本發明公開了一種通過受激拉曼散射顯微鏡測定抗生素敏感性的方法。該方法通過成像設備采集細菌樣本的激光信號并對細菌樣本的新陳代謝活動進行成像。為了確定細菌對某些抗生素的敏感性，可以用抗生素對樣本處理后進行成像。

技術領域

本發明涉及一種活細菌代謝活性的檢測方法，具體涉及一種通過超光譜受激拉曼散射顯微鏡檢測抗生素敏感性的方法。

背景技術

廣泛使用和濫用抗生素來對抗各種細菌感染已經引起耐藥菌數量的增加。因此，對于特定的傳染病而言，通過抗生素敏感性檢測(AST)分析特定細菌的抗生素反應顯得尤為重要。根據細菌種類的不同，常規的AST通常利用瓊脂平板和肉湯稀釋法進行細菌培養，一般最少需要16-24小時。正在開發的新技術雖然能進行快速檢測，但僅適用于特定細菌或需要耗時的樣品富集，具有一定的限制性。

拉曼光譜法，是一種用于測量分子振動的非標定量技術，已經應用于細菌AST的快速檢測。拉曼峰在指紋領域或重水D₂O代謝吸收中已經作為一種生物標記，以表征細菌對對抗生素治療的反應。然而，由于橫截面積較小，拉曼光譜產生的信號較弱，因此需要大量的樣本或者每個細胞需要較長的整合時間。利用金屬膠體或粗糙金屬表面，拉曼信號可以通過表面增強拉曼光譜(SERS)進行增強，隨著抗生素治療的改變，SERS已經被應用于以拉曼峰為依據的AST快速檢測，但SERS需要底物且信號變化較大，無法實際應用。

相干拉曼散射顯微鏡包括相干反斯托克斯拉曼散射(CARS)和受激拉曼散射(SRS)顯微鏡，與自發拉曼散射相比，信號得到顯著改善。與CARS不同，SRS顯微鏡不具有非共振背景，已應用于細胞，組織和模型生物的代謝成像方面。但SRS并非完全沒有背景。超光譜受激拉曼散射(SRS)可以在每一個像素處記錄光譜，用以區別來自于背景的SRS信號，包括由于非線性吸收和交叉相位調制。

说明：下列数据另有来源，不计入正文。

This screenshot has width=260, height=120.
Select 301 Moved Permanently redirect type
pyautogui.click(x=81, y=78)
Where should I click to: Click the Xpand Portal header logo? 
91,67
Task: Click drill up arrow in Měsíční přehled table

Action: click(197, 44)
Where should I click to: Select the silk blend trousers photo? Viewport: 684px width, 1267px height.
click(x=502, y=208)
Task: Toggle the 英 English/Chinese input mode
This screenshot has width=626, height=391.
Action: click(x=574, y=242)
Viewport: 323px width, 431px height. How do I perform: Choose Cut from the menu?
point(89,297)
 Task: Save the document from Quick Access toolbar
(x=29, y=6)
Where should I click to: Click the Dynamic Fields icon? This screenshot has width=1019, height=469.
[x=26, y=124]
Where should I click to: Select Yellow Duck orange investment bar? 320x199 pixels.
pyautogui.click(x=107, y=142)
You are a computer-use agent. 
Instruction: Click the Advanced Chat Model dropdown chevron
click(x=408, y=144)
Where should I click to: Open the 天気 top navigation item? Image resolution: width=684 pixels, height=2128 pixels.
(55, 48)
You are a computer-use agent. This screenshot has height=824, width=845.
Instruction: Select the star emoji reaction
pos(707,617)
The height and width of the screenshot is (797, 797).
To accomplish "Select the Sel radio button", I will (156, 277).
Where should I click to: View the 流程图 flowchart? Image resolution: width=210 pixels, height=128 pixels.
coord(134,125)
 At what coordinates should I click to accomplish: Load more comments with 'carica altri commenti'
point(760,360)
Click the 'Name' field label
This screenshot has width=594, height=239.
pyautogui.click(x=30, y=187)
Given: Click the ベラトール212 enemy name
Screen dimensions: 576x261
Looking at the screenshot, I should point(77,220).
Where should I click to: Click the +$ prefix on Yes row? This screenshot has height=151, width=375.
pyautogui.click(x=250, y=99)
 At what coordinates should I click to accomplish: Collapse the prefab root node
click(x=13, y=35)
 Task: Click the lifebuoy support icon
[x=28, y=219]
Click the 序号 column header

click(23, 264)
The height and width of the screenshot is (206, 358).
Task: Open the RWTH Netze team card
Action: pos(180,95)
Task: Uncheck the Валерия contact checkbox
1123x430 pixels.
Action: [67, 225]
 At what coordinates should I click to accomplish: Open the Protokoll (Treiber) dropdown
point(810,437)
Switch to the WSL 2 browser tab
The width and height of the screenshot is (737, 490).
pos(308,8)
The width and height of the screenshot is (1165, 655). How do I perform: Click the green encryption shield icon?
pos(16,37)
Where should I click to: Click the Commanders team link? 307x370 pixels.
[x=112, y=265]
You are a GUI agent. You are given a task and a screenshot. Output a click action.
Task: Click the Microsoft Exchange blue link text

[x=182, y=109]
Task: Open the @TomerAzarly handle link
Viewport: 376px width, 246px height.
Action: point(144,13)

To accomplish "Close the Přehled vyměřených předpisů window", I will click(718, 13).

對單一細菌的代謝活動成像技術仍然具有很高的挑戰性。細菌的大小(直徑約為1μm)比哺乳動物細胞(約10μm)小的多，接近CARS或SRS顯微鏡的空間分辨率。此外，C-D拉曼信號比C-H信號弱很多，因此需要一種改進的AST方法。優選地，這種方法不需要延長樣品富集時間，并且在單各細胞水平上適用于各種細菌。

發明內容

一方面，本發明涉及一種適用于所有細菌的快速的抗生素敏感性檢測(AST)方法。

另一方面，本發明涉及一種利用超光譜受激拉曼散射(SRS)成像技術在單一細胞水平上監測細菌中葡萄糖-d7代謝活性的方法。

另一方面，本發明涉及一種適用于所有細菌的快速的(AST)方法，利用超光譜受激拉曼散射(SRS)成像技術在單個細胞水平上監測活細菌中葡萄糖-d7代謝活性。這種方法可以使用類似地其他的營養源，例如D₂O。萬古霉素敏感性(VSE)和耐藥性(VRE)腸球菌可以作為模型，利用SRS成像在單個細胞水平上可以檢測到細菌以及定量監測到它們的代謝活性，也可以檢測到對抗生素治療的代謝反應，從而在30分鐘內確定細菌敏感性和最低抑菌濃度(MIC)。同樣，成像方法還可以應用到具有不同抑菌或殺菌機制的其他抗生素上。由于葡萄糖是細菌生產的常見碳源，因此我們可以合理預測這種方法可以適用于多種細菌。

另一方面，本發明涉及一種樣品制備方法，適用于改良的細菌培養以及使信噪比最大化的成像設置，以獲得更加一致的圖像處理過程。